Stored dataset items
┄┄┄┄┄┄┄┄┄┄

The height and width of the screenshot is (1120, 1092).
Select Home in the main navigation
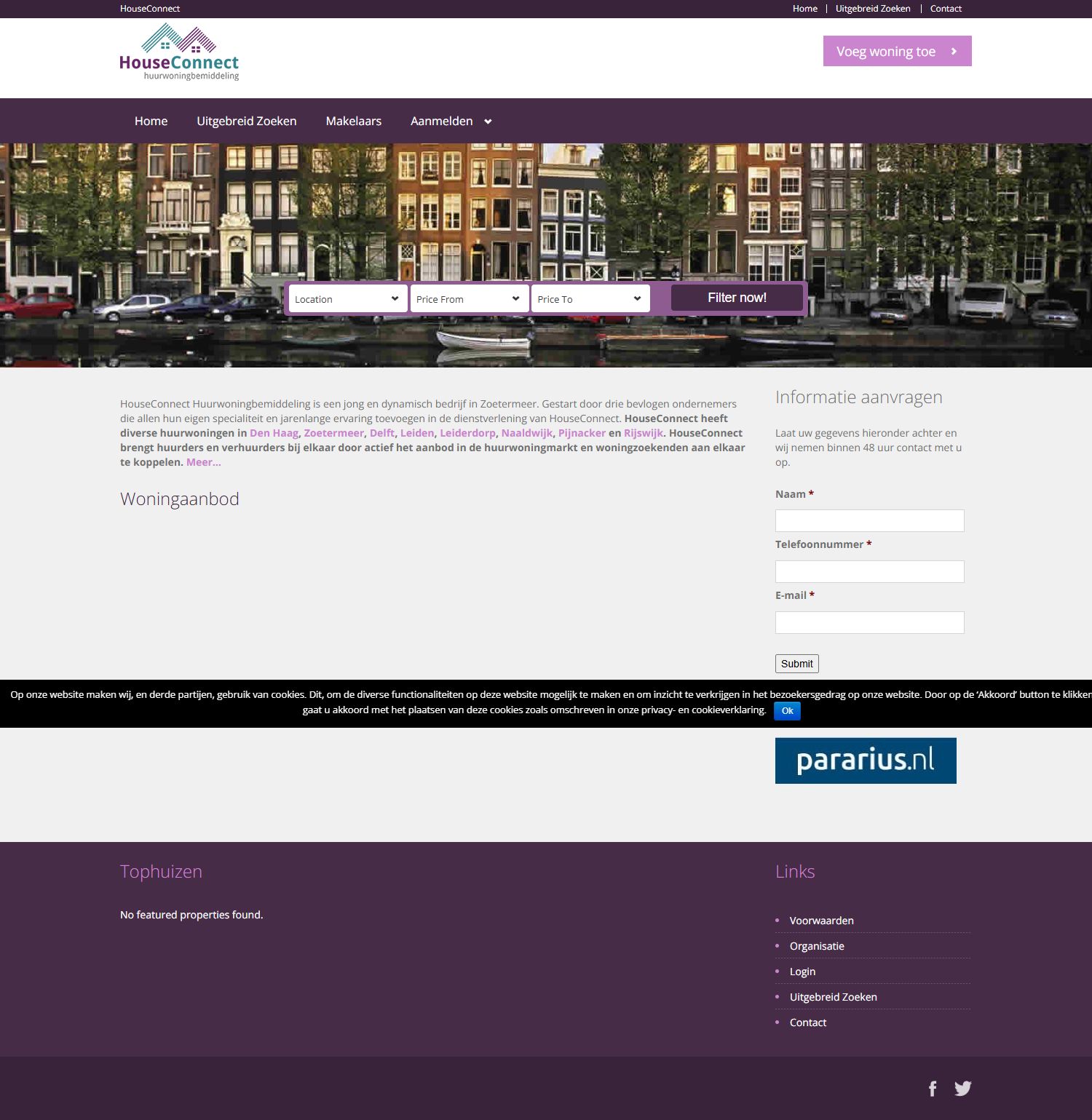pyautogui.click(x=151, y=121)

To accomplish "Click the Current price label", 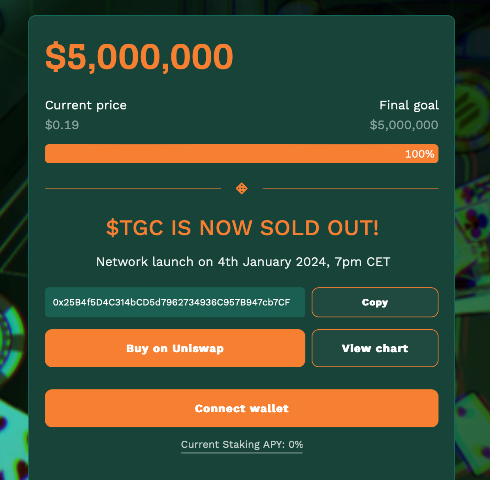I will tap(86, 105).
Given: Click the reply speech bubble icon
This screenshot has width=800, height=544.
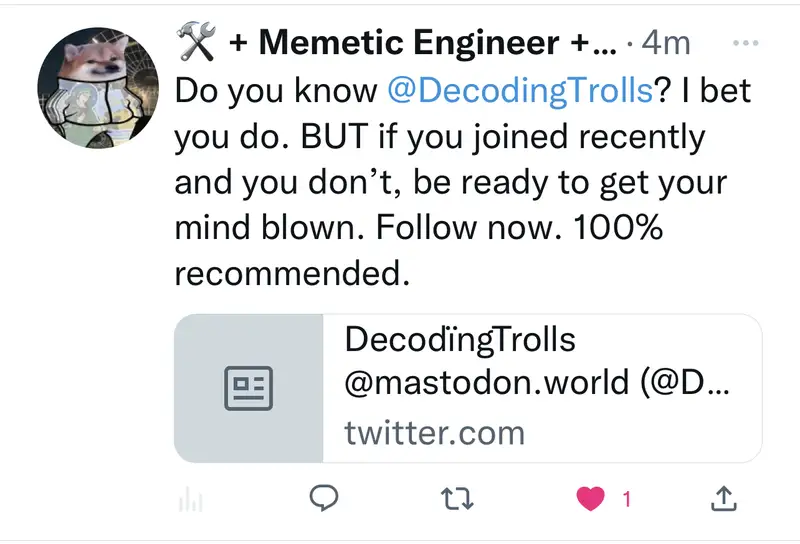Looking at the screenshot, I should point(323,499).
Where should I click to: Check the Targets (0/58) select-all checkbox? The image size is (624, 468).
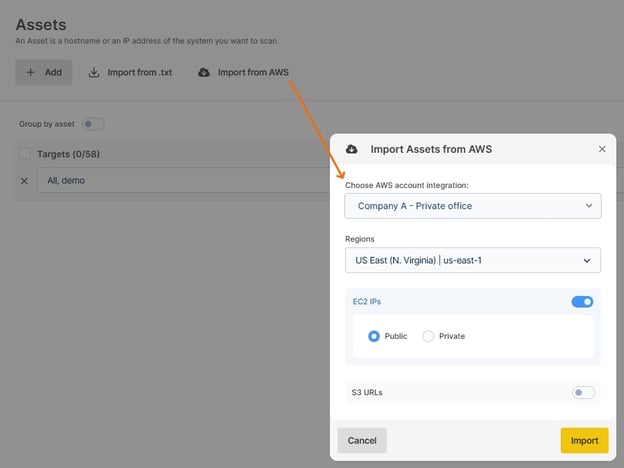pyautogui.click(x=25, y=154)
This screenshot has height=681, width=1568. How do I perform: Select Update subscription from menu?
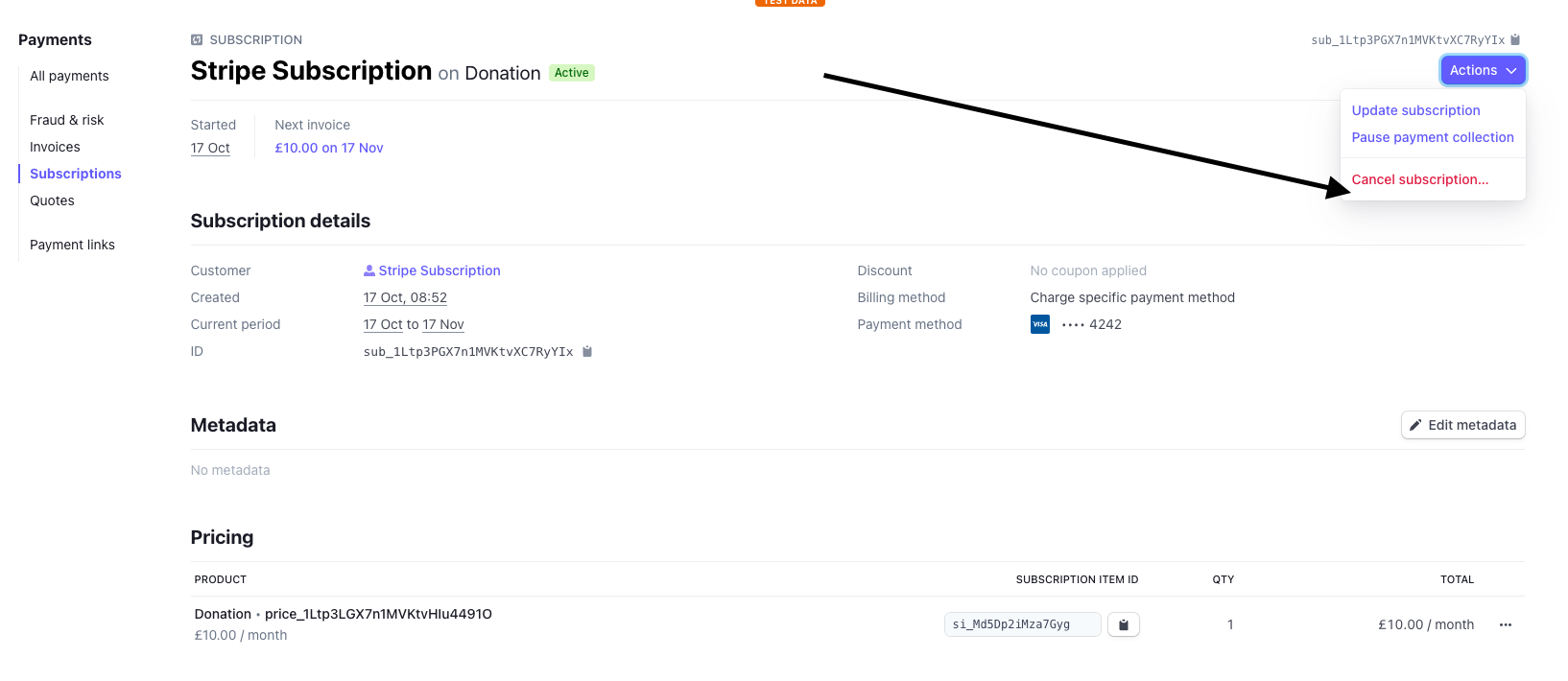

┄┄┄┄┄┄┄┄┄┄

**PROBLEM DETAILS:** Could you reproduce exactly, and only, the lines from the one containing "Where should I" through the end of the records above, both included, while leaving out the pictures?

**TASK ANSWER:**
Where should I click to: Check the Targets (0/58) select-all checkbox? The image size is (624, 468).
pyautogui.click(x=25, y=154)
This screenshot has height=681, width=1568. How do I perform: Select Update subscription from menu?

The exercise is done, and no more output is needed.